Crabb remained in the job after the post-general election cabinet reshuffle held on 11 May 2015. He welcomed the impact of Iain Duncan Smith's welfare reforms in Wales, saying: "We can't go soft on welfare reform in a place like Wales – it's precisely the place that needs it."

====Cuts to sickness benefits====
On 2 March 2016, Crabb voted with the government to reduce by £30 per week the amount of Employment and Support Allowance (ESA) paid to disabled people newly placed in the cohort of recipients known as the work-related activity group from April 2017. Crabb's constituency office was vandalised thereafter, with graffiti asking: "Why do you hate the sick?" seen on its facade on 12 March.

In a statement about the outcome of the vote issued on 14 March, Crabb explained: "What this actually means is that those individuals who are considered to be able to work in the future will now access the same level of benefit as those on Jobseekers Allowance, but will be given better-tailored support to help them into employment. It doesn't affect those already claiming ESA. Of course, we are protecting those that are 'too ill to work'. There is no question about that." Three days later, Crabb claimed on his Facebook page that "only those who are fit to work and actively seeking work are included in the work-related activity group". His post had to be amended: the work-related activity group contains ESA claimants deemed 'too ill to work' but capable of participating in work-related activities, such as job-coaching and pre-employment training, who are assessed as likely to work within two years, not immediately.

The following week, Debbie Abrahams MP, Labour's spokesperson on disabilities, said: "It doesn't bode well for David Cameron that the man he chooses to make the new work and pensions secretary doesn't even know the status of people in the ESA WRAG", while Jonathan Portes, a former DWP chief economist and an expert on welfare policy, was puzzled that Crabb, as a Cabinet Minister, could vote on important changes to ESA while appearing to be confused about what the vote was about.

===Secretary of State for Work and Pensions===
On 19 March 2016, Crabb was appointed to succeed Iain Duncan Smith as Secretary of State for Work and Pensions following the latter's sudden, unexpected resignation over proposed changes to the Personal Independence Payment (PIP), a disability benefit unrelated to the employment status of the claimant. In his first parliamentary statement as Welfare Secretary, Crabb said that the Government "will not be going ahead with the changes to PIP that were put forward. We have no further plans to make welfare savings beyond the very substantial savings legislated for by parliament two weeks ago [cuts to Employment and Support Allowance (ESA)] which we will now focus on implementing."
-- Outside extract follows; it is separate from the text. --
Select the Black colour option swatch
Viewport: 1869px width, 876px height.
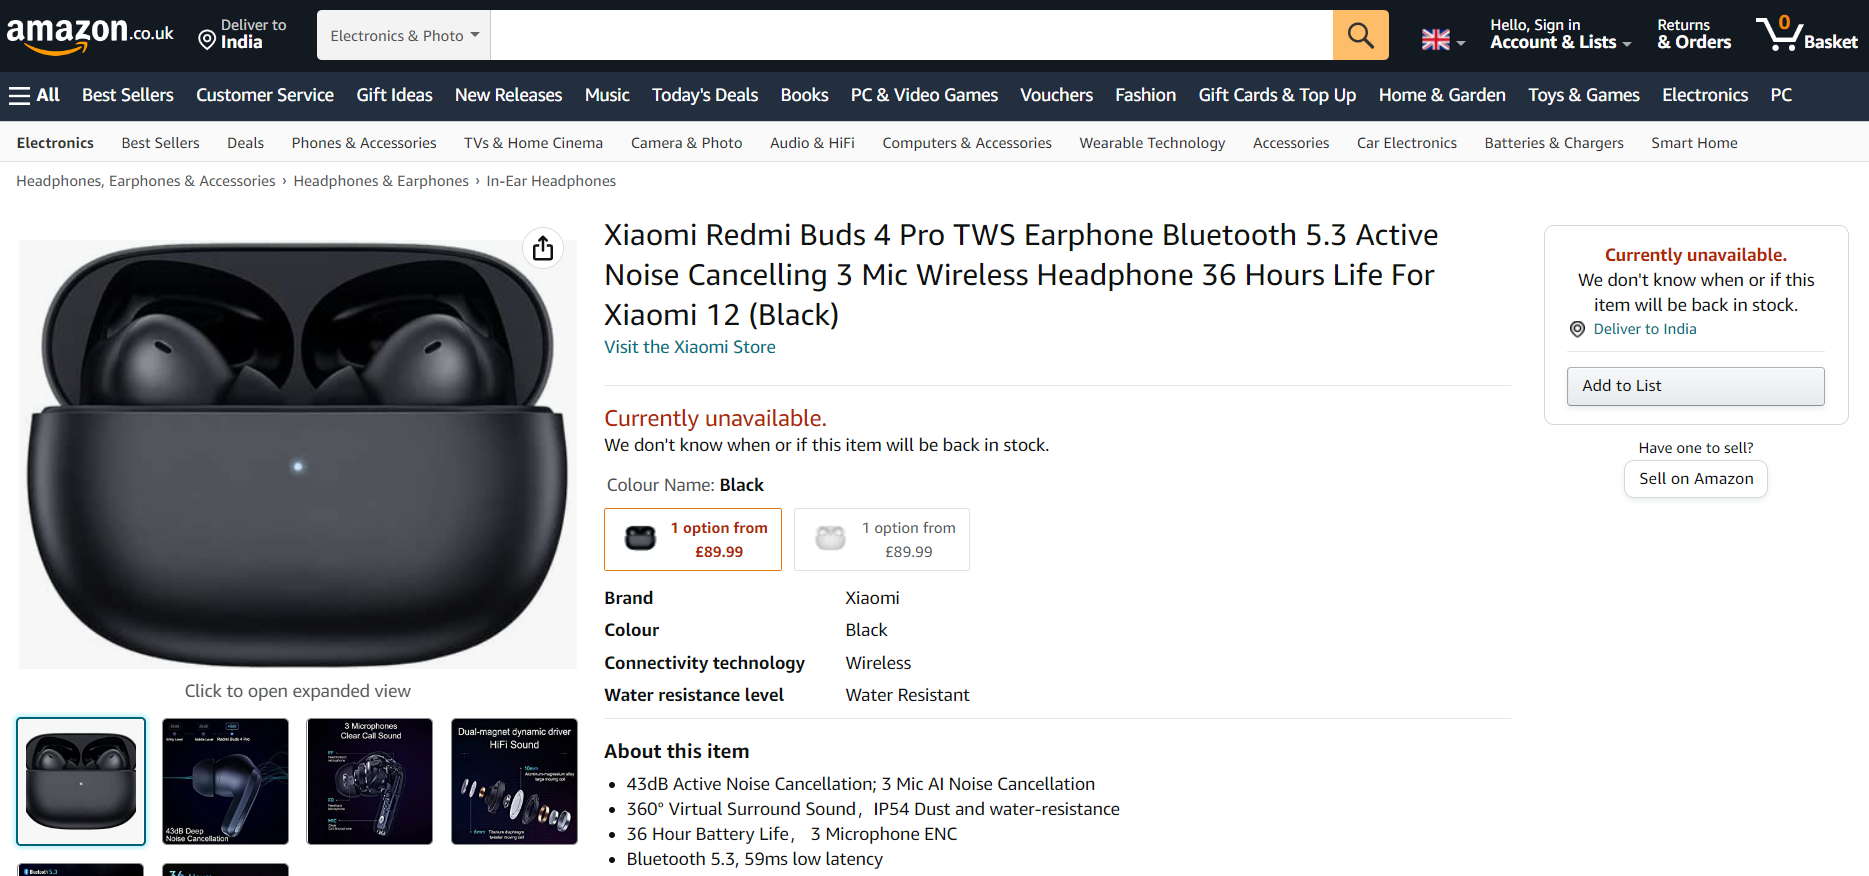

Shortly after being appointed, he outlined his views on social security: "Every party should want to see welfare spending come down. That should be an aspiration for all of us because what you're saying is we are working towards a society where there are fewer people caught in dependency, fewer people who are out of work and need that intervention from the state." He also said: "You have always got to handle issues of welfare with care because you are dealing with support mechanisms for Britain's most vulnerable people".

In early April 2016, Crabb gave an interview where he was critical of ESA and its eligibility test. He said: "ESA was a benefit the previous Labour government brought in when they brought in Work Capability Assessments (WCA) and the truth is it's never worked like it was intended. The WCA was a mess, it didn't recognise mental health issues and it didn't recognise other types of disability".

In July 2016, Crabb resigned from the post, after admitting to sending sexually explicit messages to a 19-year-old woman he had interviewed for a job while he was Welsh Minister.

===Leadership bid===

In June 2016, Crabb announced that he would stand in the Conservative party leadership election, following David Cameron's resignation over the outcome of the 2016 EU membership referendum. He stood on a "joint ticket" with the Business Secretary, Sajid Javid, with Crabb to become Prime Minister of the United Kingdom and Javid the Chancellor of the Exchequer if Crabb had won.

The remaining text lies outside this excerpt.